AIM OF THE EXERCISE:
Among the entries below, only the lines starting at the one with "Click the Android 9 operating system value" and ending at the one with "This screenshot has width=1280, height=720.", both included, are to be printed exactly.

RECORDS SHOWN:
+---+

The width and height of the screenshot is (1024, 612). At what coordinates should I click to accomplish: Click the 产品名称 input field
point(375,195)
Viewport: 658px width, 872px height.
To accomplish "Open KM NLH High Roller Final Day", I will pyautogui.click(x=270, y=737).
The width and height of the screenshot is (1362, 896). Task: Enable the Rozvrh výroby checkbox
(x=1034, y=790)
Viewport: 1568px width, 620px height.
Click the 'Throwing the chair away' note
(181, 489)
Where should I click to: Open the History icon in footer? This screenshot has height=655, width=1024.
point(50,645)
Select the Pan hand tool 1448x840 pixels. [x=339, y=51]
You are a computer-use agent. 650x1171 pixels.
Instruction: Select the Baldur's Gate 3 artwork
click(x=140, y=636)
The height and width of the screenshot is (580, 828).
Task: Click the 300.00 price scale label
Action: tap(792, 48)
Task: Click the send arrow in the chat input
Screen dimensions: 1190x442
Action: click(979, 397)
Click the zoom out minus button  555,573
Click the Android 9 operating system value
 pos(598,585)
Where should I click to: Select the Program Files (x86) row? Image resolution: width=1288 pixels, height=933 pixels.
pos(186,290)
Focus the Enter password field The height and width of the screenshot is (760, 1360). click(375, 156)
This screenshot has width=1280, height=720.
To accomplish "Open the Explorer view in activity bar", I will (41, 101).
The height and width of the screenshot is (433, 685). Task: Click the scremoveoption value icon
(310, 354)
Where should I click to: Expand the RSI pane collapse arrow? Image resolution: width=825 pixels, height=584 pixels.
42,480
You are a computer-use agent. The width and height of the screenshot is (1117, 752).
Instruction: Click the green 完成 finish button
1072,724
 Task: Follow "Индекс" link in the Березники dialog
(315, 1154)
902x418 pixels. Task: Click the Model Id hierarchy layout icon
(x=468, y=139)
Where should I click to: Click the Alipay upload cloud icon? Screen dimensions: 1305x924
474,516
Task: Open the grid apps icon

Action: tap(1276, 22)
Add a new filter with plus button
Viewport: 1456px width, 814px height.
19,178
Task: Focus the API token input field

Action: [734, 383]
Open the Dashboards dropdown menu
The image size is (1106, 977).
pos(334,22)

+---+

EXPECTED OUTPUT:
Click the Android 9 operating system value
 pos(598,585)
Where should I click to: Select the Program Files (x86) row? Image resolution: width=1288 pixels, height=933 pixels.
pos(186,290)
Focus the Enter password field The height and width of the screenshot is (760, 1360). click(375, 156)
This screenshot has width=1280, height=720.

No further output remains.